### Selected extract
========================================================================

The feedback from my podcast listeners was that episode #4 “Tips for Reducing Sodium Intake” was a little long but the tips offered were valuable. So, I decided to blog the “condensed” version of the podcast.
If you live in the United States, the odds are that you are getting more sodium in your daily diet than recommended by the Dietary Guidelines which is less than 2300 mg (about 1 tsp). The American Heart Association recommends less than 1500 mg because their guidelines are directed toward people with hypertension, heart disease or may have a higher risk of stroke. The CDC (Center for Disease Control) suggests that about 90% of Americans 2 years old or older exceed the Dietary Guidelines and consume too much sodium. The following tips will help you become aware of where sodium lurks and how to lower your intake.
Tip 1: Take the salt shaker off the table. This tip seems obvious but is often the hardest for people to accomplish. The habit of salting food is just that, a habit. I’ve seen people salt their food even before they have tasted it. Try replacing the salt shaker with pepper or another seasoning (Mrs. Dash has salt-free seasonings) that may be a suitable substitute.

========================================================================

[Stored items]
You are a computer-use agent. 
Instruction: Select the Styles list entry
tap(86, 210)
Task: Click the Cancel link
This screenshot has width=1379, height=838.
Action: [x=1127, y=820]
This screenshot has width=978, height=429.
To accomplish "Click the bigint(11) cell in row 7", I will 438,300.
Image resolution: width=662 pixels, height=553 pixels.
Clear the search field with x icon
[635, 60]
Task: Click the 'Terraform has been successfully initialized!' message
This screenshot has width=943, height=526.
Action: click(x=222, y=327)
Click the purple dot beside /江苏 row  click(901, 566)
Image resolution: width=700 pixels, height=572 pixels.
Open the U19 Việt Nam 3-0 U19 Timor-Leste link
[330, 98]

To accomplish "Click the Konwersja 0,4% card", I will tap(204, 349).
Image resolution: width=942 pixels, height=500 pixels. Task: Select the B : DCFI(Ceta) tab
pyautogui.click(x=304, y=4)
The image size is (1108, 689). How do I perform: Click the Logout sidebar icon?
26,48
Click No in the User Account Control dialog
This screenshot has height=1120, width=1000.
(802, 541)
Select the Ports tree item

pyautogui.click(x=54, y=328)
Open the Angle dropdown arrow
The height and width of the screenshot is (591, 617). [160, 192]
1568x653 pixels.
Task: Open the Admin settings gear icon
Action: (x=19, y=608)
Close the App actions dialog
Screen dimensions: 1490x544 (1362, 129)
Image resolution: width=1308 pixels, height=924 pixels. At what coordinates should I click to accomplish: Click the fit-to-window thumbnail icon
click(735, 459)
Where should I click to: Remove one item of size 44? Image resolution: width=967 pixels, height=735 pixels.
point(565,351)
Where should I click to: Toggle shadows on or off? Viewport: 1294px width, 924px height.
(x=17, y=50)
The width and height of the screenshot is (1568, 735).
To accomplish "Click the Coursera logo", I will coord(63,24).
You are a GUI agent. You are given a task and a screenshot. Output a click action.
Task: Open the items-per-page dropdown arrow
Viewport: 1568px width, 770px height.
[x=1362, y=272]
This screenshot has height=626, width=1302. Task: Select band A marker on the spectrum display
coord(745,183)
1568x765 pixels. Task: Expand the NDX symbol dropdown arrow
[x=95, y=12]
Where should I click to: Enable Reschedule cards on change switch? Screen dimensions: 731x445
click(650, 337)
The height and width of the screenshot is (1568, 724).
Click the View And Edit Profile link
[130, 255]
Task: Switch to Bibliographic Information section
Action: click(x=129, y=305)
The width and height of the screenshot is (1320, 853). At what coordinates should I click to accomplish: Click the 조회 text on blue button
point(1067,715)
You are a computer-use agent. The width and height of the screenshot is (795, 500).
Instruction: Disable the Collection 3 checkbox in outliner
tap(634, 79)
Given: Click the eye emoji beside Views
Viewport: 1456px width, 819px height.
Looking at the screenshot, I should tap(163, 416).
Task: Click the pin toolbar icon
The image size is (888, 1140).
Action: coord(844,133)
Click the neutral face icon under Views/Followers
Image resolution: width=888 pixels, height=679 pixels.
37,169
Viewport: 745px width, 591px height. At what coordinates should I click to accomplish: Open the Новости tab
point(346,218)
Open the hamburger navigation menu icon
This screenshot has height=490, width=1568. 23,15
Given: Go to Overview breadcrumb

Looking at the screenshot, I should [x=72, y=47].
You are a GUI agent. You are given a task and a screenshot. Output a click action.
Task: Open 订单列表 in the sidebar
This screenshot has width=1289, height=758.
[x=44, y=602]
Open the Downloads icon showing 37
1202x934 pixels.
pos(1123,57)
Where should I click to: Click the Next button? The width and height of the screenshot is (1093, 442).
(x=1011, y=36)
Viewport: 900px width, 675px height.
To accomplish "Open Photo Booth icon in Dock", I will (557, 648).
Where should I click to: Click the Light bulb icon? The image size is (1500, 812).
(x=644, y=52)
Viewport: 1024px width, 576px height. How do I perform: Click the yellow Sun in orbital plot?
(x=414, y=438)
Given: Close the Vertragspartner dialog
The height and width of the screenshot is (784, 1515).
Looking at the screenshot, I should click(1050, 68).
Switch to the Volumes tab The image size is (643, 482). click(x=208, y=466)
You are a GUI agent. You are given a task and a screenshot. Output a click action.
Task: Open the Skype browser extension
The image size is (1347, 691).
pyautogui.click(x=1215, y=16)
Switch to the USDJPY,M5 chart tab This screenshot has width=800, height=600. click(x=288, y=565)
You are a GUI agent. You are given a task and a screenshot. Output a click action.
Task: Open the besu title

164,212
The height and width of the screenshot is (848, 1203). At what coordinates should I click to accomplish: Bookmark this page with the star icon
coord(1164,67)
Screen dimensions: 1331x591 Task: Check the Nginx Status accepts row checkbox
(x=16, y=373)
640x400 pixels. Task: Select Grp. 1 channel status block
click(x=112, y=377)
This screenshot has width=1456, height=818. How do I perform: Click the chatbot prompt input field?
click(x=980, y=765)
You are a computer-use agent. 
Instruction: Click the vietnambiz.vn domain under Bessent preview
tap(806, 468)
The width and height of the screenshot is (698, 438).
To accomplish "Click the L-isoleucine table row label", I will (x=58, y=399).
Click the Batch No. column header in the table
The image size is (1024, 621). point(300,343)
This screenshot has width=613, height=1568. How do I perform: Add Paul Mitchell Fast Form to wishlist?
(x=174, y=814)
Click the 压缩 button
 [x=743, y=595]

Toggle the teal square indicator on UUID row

========================================================================

### What you need to do
A) Answer these questions about the text on reducing sodium, using only what it states:
(i) What episode number did the podcast "Tips for Reducing Sodium Intake" have?
(ii) Below what daily amount of sodium does the American Heart Association recommend staying?
(iii) Which brand is named as having salt-free seasonings?
B) Rewrite the part of the text on reducing sodium that opens with the words "The feedback from" and closes with "of the podcast.", putting "useful" in place of "valuable".

### Solution list
A)
(i) Episode #4.
(ii) 1500 mg.
(iii) Mrs. Dash.

B)
The feedback from my podcast listeners was that episode #4 “Tips for Reducing Sodium Intake” was a little long but the tips offered were useful. So, I decided to blog the “condensed” version of the podcast.